Barry L. Wells (born 1942, Columbus, Ohio) is a career member of the Senior Executive Service who served as the American Ambassador to Gambia. He was also an Associate Professor and Assistant Dean at Howard University Graduate School of Social Work from 1972–1978.

Wells graduated from East High School in Columbus in 1959 and went on to earn his Bachelor of Arts degree in Psychology from Youngstown State University in 1966 and a Master’s in Social Work from the University of Pittsburgh in 1970.

He joined the State Department’s Foreign Service Institute in 1988, ultimately serving as Deputy Director. Condoleezza Rice appointed Wells the Department of State’s first Chief Diversity Officer on January 22, 2007.

==LGBT issues in Gambia==

Former Gambian President Yahya Jammeh said in May 2008 that laws "stricter than those in Iran" against homosexuals would soon be introduced and vowed to "cut off the head" of any homosexual caught in the country.
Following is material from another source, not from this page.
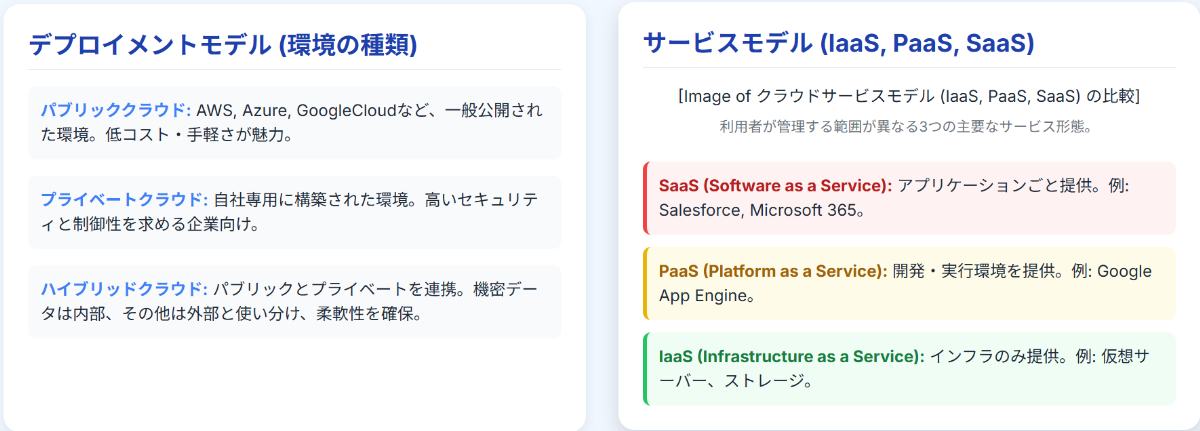Click the cloud service model image placeholder

tap(909, 97)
On 15 May 2008, Jammeh gave homosexuals 24 hours to leave the country. He also commanded "all those who harbour such individuals to kick them out of their compounds, noting that a mass patrol will be conducted on the instructions of the [Inspector General of Police] ... and the director of the Gambia Immigration Department to weed bad elements in society". He said, "Any hotel, lodge[,] or motel that lodges this kind of individuals will be closed down, because this act is unlawful. We are in a Muslim dominated country and I will not and shall never accept such individuals in this country".
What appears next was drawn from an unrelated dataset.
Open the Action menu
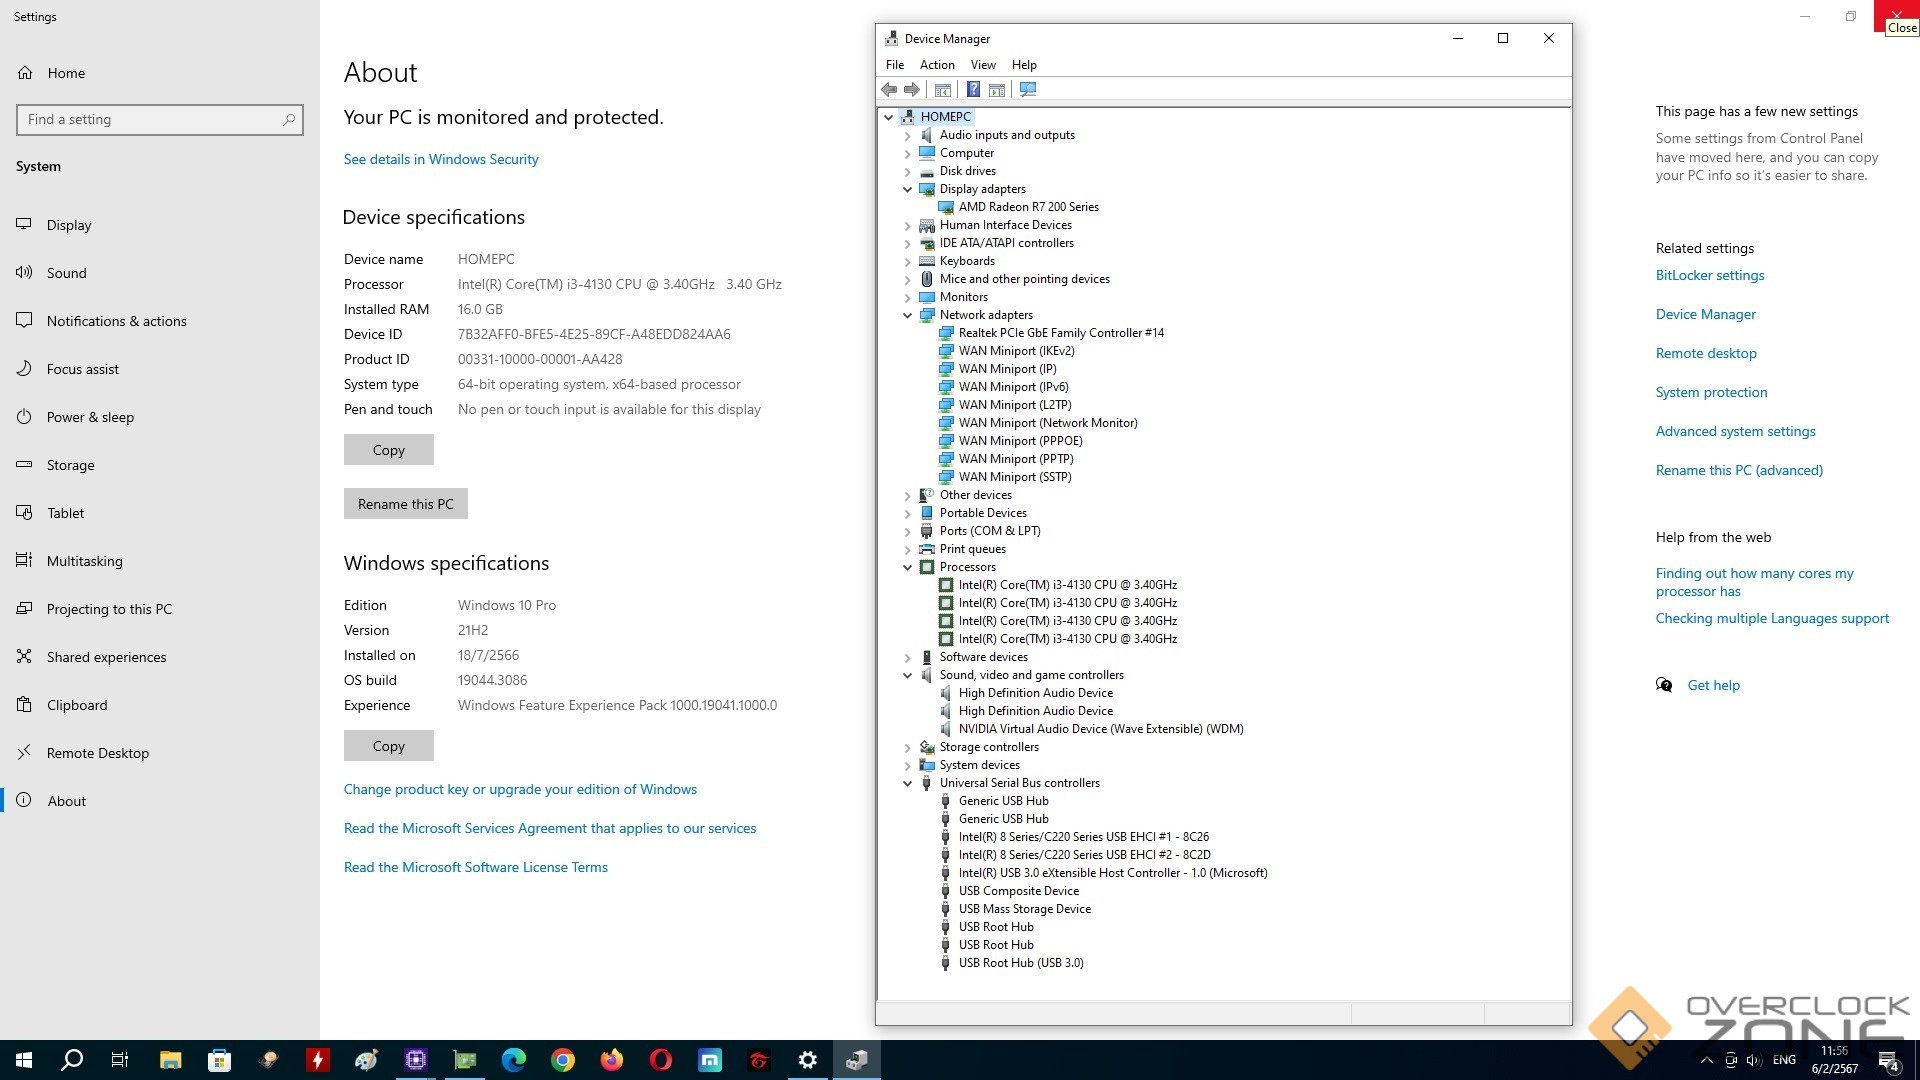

President Jammeh said in a speech before newly promoted army chiefs on 7 December 2009, "We will not encourage lesbianism and homosexuality in the military. It is a taboo in our armed forces. I will sack any soldier suspected of being a gay or lesbian in the Gambia. We need no gays in our armed forces." Jammeh advised the army chiefs to monitor the activities of their men and deal with soldiers bent on practicing lesbianism in the military.